C’est évident ! Si l’Al­le­magne actuelle consi­dère que l’in­cor­po­ra­tion de force n’est pas un crime en soi, cela voudrait dire que les nazis avaient le droit de le faire. C’est tout simple­ment légi­ti­mer l’an­nexion de fait de l’Al­sace et de la Moselle au IIIe Reich ! C’est très grave d’adop­ter cette posi­tion qui est d’ailleurs tout à fait nouvelle : jusqu’ici le gouver­ne­ment alle­mand n’avait jamais osé nier l’illé­ga­lité de l’an­nexion des dépar­te­ments français. Aujourd’­hui, au contraire, l’Al­le­magne tendrait à recon­naître le bien fondé de cette annexion tota­le­ment illé­gale et ce malgré les protes­ta­tions, dès 1940, du gouver­ne­ment de Vichy et, par la voie des ondes, de Londres.
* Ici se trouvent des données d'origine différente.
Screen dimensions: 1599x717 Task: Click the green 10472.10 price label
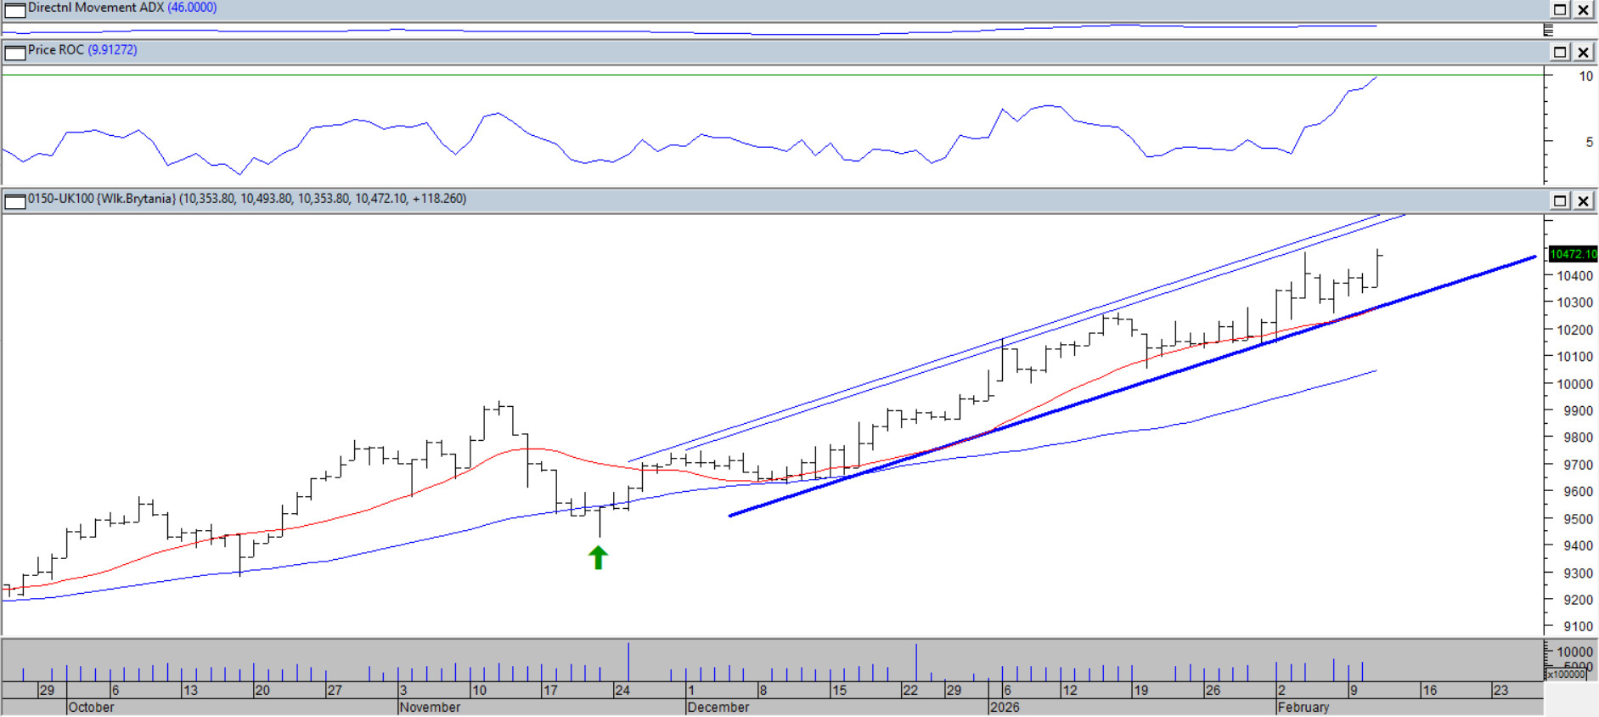pyautogui.click(x=1572, y=254)
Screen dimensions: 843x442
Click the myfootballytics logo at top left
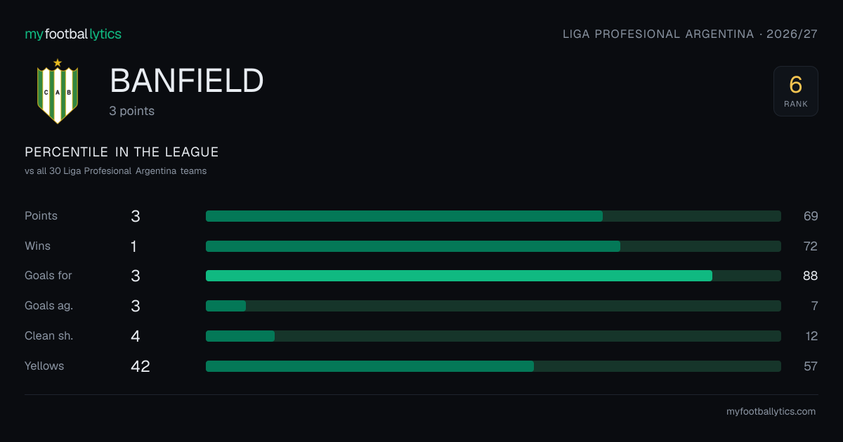pos(73,34)
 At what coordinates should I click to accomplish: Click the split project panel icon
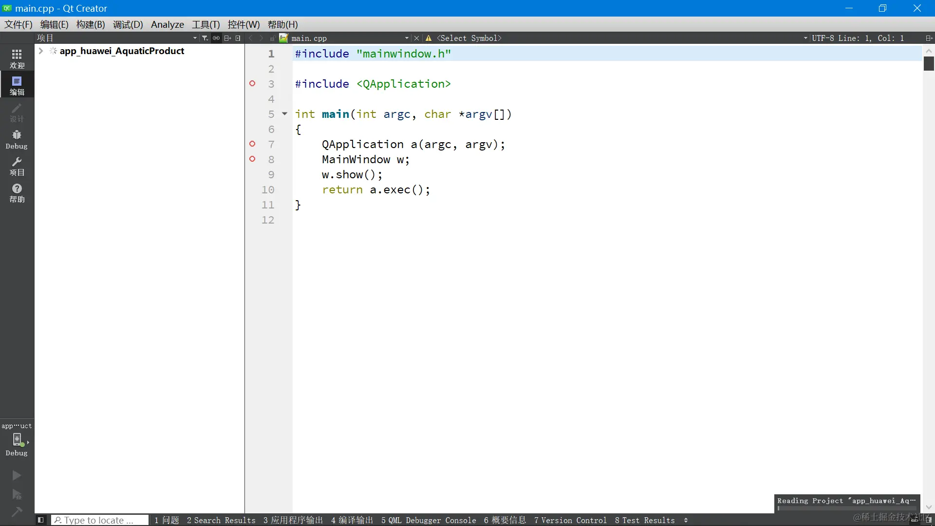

Nous sommes là en présence d’un scan­dale inter­na­tio­nal qui n’a pas eu l’écho en Alsace et en Moselle qu’il aurait dû avoir. Cela me laisse songeur, car je trouve qu’on perd le fil de cette affaire. Il y a de moins en moins d’an­ciens et de moins en moins de protes­ta­tions ou , quand il y en a, elles ne sont pas soute­nues.
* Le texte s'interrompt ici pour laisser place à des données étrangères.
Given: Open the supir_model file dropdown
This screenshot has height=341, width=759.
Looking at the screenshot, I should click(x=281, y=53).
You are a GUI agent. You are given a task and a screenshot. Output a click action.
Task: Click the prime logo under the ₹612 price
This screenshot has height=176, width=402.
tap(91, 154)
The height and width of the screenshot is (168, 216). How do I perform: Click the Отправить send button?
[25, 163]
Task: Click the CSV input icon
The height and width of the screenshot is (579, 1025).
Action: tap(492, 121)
Le 25 août 2017 marquera le 75e anni­ver­saire du décret d’in­cor­po­ra­tion de force. Cette date devrait être commé­mo­rée dans toutes les communes alsa­ciennes et mosel­lanes. Un effort parti­cu­lier a été fait pour les derniers survi­vants de 14–18, alors pourquoi ne pas faire aussi un effort pour les derniers incor­po­rés de force ? Parmi les actions envi­sa­geables, il pour­rait être proposé un dépôt de gerbe à titre tout à fait excep­tion­nel. Ce serait le dernier carat pour faire quelque chose de reten­tis­sant.
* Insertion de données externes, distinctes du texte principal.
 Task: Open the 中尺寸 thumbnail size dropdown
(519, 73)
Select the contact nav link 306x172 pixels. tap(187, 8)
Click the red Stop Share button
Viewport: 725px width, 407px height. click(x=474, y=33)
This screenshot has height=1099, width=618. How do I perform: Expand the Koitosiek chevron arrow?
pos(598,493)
Côté français, il n’y a rien à redire. Le président de la Répu­blique, Nico­las Sarkozy, s’est offi­ciel­le­ment prononcé le 8 mai 2010 à Colmar. C’est du côté alle­mand que le problème se pose : comment les incor­po­rés de force peuvent-ils espé­rer une recon­nais­sance si l’Al­le­magne ne recon­naît pas le crime ? Si, 75 ans plus tard, l’in­cor­po­ra­tion de force n’est pas consi­dé­rée comme un crime, l’Al­le­magne peut-elle repro­duire un jour cette même erreur ? Que les Alsa­ciens-Mosel­lans aient été sur le front ouest ou sur le front est importe peu, car ils ont été victimes d’un crime orga­nisé par un état. En cela, ce crime se rapproche de la Shoah ou de l’éli­mi­na­tion des malades mentaux. Ces trois crimes ont été plani­fiés par un état. Ils ne sont pas des crimes de guerre, mais des crimes contre l’hu­ma­nité.